The Biden administration’s $370 billion clean energy aid package is boosting activity from consultants, lawyers and brokers after it allowed green tax credits to be sold on the open market for the first time.

Clean energy finance veterans say the groundbreaking structure of the incentives in the Inflation Reduction Act could prove as significant as their unprecedented size, offering new sources of capital and a range of opportunities for intermediaries.

Entrepreneurs are already exploring new products, including tax credit trading platforms, to take advantage of the legislation.

Meanwhile, the first sale of the IRA tax credit could happen at any moment, lawyers and consultants told the Financial Times, as financial terms from renewable energy developers are already circulating.

“The market is now.

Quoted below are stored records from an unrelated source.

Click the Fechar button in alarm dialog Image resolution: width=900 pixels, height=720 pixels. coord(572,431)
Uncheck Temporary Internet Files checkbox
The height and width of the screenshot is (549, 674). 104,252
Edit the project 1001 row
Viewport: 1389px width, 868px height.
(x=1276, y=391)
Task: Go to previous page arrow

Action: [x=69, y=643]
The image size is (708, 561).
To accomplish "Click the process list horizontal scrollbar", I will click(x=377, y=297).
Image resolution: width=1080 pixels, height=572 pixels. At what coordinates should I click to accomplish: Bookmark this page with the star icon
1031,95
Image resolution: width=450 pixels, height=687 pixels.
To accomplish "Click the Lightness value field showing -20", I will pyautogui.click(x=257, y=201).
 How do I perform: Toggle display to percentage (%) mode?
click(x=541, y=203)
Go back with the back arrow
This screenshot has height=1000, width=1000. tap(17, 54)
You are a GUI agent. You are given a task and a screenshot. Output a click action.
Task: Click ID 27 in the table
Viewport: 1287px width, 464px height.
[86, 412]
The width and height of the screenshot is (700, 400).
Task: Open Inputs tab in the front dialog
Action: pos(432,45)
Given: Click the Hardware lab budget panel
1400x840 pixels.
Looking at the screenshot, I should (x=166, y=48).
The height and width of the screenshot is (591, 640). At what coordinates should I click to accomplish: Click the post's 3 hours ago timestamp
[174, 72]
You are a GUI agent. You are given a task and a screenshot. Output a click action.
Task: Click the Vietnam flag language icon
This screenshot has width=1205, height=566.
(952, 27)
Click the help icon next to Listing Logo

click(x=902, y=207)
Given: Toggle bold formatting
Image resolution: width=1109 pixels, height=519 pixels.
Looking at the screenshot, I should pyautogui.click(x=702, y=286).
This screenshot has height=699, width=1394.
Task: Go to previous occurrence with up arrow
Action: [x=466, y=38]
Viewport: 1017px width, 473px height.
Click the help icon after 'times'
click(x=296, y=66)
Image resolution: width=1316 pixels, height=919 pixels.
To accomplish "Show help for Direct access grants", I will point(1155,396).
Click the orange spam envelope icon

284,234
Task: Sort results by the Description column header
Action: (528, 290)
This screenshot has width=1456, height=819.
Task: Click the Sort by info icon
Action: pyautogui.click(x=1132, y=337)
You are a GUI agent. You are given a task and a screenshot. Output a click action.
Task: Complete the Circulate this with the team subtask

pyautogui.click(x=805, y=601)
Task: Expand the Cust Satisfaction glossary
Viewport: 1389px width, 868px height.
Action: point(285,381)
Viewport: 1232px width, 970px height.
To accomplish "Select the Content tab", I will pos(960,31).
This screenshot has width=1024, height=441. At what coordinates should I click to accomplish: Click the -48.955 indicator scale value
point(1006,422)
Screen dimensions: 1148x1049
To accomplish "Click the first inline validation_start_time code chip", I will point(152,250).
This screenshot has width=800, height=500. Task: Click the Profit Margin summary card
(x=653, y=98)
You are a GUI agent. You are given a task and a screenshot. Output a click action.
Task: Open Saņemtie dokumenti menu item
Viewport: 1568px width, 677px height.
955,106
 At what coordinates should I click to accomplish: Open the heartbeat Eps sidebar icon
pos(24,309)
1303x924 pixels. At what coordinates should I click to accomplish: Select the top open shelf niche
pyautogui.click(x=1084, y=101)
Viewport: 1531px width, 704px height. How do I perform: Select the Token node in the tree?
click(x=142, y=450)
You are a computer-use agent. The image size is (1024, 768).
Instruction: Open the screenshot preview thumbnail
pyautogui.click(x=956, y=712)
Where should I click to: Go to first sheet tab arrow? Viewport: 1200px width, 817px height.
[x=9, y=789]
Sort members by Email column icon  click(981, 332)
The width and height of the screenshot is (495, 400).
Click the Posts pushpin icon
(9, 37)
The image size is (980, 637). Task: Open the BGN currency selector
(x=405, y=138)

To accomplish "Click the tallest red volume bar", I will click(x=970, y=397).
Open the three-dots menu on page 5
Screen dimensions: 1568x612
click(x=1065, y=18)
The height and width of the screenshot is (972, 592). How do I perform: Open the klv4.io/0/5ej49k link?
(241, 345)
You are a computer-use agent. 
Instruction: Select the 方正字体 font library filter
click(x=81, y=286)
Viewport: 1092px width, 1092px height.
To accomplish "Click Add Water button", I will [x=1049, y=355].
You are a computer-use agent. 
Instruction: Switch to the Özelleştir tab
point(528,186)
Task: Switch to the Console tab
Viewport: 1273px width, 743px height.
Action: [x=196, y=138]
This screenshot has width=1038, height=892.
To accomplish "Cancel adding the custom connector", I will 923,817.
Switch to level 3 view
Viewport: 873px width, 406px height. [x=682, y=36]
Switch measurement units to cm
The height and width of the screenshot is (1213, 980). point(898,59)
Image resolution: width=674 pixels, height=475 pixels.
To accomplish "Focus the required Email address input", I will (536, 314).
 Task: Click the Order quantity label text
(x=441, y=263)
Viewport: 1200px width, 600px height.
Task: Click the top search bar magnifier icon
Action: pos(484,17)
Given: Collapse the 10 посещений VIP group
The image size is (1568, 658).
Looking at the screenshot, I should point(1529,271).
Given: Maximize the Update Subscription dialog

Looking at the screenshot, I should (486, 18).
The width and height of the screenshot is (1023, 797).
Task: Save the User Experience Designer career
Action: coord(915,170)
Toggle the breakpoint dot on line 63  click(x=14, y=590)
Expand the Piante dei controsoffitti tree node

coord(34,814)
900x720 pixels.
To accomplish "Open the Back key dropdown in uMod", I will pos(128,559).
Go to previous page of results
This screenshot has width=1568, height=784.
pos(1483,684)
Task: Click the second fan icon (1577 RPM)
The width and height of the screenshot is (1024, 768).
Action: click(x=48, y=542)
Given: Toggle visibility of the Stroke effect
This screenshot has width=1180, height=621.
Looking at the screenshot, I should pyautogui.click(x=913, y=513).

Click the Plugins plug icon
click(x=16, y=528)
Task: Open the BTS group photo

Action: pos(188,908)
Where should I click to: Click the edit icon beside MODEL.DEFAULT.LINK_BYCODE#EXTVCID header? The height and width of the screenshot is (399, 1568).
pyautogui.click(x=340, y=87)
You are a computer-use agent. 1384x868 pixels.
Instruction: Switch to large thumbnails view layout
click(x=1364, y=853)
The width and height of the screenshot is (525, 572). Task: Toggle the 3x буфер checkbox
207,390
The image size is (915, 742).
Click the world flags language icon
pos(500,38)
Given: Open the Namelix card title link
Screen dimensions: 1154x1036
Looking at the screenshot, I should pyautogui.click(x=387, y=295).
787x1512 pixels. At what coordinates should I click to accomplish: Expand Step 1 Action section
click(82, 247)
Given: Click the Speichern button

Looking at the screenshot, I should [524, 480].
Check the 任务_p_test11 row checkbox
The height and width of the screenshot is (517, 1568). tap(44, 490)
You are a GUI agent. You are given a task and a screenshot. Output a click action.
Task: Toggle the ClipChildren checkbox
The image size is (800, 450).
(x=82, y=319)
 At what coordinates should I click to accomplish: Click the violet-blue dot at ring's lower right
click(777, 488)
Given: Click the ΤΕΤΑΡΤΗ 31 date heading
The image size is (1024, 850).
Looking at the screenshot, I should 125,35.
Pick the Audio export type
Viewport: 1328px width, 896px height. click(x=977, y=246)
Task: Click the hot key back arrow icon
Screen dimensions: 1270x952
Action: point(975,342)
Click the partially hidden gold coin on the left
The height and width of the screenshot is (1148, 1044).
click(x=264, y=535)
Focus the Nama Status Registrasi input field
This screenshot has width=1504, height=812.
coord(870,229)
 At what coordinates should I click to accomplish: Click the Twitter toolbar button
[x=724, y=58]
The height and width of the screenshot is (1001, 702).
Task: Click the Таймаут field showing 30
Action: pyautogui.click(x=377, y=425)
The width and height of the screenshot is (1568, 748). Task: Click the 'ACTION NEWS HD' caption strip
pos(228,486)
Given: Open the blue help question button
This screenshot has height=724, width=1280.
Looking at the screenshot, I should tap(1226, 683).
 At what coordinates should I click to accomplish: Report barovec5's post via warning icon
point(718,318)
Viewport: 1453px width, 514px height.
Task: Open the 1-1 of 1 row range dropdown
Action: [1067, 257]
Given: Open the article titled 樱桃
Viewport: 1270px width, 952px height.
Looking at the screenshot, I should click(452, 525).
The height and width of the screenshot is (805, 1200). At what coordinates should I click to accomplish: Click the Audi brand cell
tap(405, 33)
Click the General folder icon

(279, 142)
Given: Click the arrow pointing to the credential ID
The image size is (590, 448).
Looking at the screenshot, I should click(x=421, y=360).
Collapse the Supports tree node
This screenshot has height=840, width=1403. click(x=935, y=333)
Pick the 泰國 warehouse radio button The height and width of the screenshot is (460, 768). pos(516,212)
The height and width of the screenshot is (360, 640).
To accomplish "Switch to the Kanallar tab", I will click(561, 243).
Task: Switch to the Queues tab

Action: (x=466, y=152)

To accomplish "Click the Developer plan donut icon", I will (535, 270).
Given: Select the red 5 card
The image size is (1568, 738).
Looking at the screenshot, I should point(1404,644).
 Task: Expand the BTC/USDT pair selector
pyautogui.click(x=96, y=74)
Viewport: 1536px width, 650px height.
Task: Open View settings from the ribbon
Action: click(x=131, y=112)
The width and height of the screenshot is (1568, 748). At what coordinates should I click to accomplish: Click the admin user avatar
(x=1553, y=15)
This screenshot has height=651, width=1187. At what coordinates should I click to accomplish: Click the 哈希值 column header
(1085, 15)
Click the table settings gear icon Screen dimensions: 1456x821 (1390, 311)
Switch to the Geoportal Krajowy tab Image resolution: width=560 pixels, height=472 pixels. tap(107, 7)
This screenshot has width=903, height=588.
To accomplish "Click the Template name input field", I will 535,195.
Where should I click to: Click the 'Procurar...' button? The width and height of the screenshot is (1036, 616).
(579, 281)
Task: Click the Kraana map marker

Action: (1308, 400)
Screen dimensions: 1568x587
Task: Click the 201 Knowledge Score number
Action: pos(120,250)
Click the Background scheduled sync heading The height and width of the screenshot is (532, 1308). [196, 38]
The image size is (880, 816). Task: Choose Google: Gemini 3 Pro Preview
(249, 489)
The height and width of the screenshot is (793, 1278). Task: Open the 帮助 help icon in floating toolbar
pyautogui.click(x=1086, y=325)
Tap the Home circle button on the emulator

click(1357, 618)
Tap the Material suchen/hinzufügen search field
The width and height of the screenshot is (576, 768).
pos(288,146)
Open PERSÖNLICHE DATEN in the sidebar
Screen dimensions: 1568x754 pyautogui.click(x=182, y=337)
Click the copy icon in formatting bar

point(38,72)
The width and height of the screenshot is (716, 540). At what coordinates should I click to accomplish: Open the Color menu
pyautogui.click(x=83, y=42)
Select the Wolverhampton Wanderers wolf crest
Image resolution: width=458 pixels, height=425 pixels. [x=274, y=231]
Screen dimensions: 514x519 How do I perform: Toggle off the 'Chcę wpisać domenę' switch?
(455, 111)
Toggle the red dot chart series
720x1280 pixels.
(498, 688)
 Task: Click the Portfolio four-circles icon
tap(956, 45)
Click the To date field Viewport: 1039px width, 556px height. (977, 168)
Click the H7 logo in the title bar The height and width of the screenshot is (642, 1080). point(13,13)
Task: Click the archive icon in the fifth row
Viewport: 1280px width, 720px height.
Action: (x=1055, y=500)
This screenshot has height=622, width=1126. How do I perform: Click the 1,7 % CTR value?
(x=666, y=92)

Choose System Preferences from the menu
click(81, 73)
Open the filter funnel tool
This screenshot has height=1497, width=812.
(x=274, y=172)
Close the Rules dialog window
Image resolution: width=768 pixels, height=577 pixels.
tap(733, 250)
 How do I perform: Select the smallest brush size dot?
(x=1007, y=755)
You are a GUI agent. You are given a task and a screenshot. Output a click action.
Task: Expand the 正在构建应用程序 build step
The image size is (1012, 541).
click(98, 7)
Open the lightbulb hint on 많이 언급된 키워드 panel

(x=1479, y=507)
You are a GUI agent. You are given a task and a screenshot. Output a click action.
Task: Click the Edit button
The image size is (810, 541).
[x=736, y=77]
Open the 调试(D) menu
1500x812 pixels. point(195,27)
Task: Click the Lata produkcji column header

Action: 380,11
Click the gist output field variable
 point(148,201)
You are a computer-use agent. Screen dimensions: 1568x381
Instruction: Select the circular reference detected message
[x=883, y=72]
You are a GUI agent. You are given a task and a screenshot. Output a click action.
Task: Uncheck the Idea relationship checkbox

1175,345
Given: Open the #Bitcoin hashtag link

People are working feverishly to set this up,” said Greg Matlock, head of US renewables at consultancy EY. “It’s a booming industry on multiple fronts.”

The IRA has been billed as the largest energy transition aid package of any country, spreading much of the government’s money into the green technology supply chain and causing consternation in Europe that it could attract significant investment to the United States.

The law gives developers and manufacturers of renewable energy projects new ways to get tax credits up front — a critical element because projects typically don’t generate taxable profits for years.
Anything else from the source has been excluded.